育ちすぎたコウモリと称するには小さすぎる、ユイ・モチヅキだ。
口調を真似ているのは明らかだが、その目的が見出せない。
『本来であれば即刻家に送り返すところだが、今は魔法省により、7年間の学習が義務付けられている。しかるに――えっと……罰を与える』
すっかり成りきっているユイの最後の言葉を聞き、ネビルはようやく自分達が集められた理由を思い出した。
いまここにいるネビル、シェーマス、ジニー、ルーナの4人は、数時間前まで8階にいた。
ダンブルドア軍団の再結成に伴い、必要の部屋を再度開けようとしていたのだ。
そのとき、タイミング悪くアミカス・カローに見つかり、逃げるためにちょっとした戦闘をしていた――はずだった。
それがなぜか、気づけばユイが相手になっていて、驚いて手を止めたところ捕まり、あれよあれよという間に1人劇場を見せられるに至った。
「罰?ははっ、冗談だろ?僕ら、ちょっと雑談していただけだよ」
まるで緊張感のない声で言うシェーマスをユイが睨んだ。
たぶん、あれも真似なのだと思う。
『勝手な発言を許した覚えはない、フィネガン』という偉そうな声が返ってきた。
「ねえ、あれって、スネイプがユイに乗り移っているの?」
コソッと耳打ちをしてきたジニーに、ネビルは「まさか」と小声で答えた。
もしあれが見た目が違うだけのスネイプ本人なら、長年いじめ抜かれてきたネビルの体はいつも通り拒否反応を起こすはずだ。
「罰則をしているフリだよ、たぶん」
そうじゃなきゃ、ユイがスネイプの真似をしている意味がわからない。
「ほら、ユイにも罰則の権限が与えられたじゃない」
「ああ」
ジニーは納得し、顔から緊張感が消えた。
アミカス兄妹につかまっていたら、今頃は磔の呪いをかけられていただろう。
きっと、それを防ぐためにユイが出てきてくれたのだ。
ネビルも、この言いようのない不気味さにさえ目を瞑れば、笑いたい気分だった。
ただ、場所のせいなのか特徴的なしゃべり方のせいなのか、どうも嫌な予感が消えない。
『諸君はまず、自分達がどれほど愚かなことをしているのかを理解しなければならない』
ユイは、スネイプがいかにすばらしい人物であり、校長としての職務にかける情熱はいかほどかと熱く語った。

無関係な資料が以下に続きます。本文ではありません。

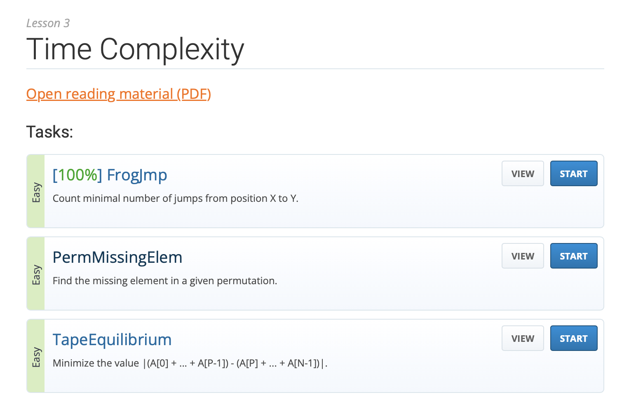Open the PermMissingElem task title
The image size is (643, 416).
click(x=117, y=257)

そして、ダンブルドア軍団の結成は構わないが、スネイプに迷惑をかけるようなことはしないようにと念をおした。
あまりに長い演説で、ジニーとシェーマスは途中から今後の活動について話し始めていた。
ネビルも罰則の心配がないなら下級生にも積極的に声をかけられるなあとぼんやりと思った。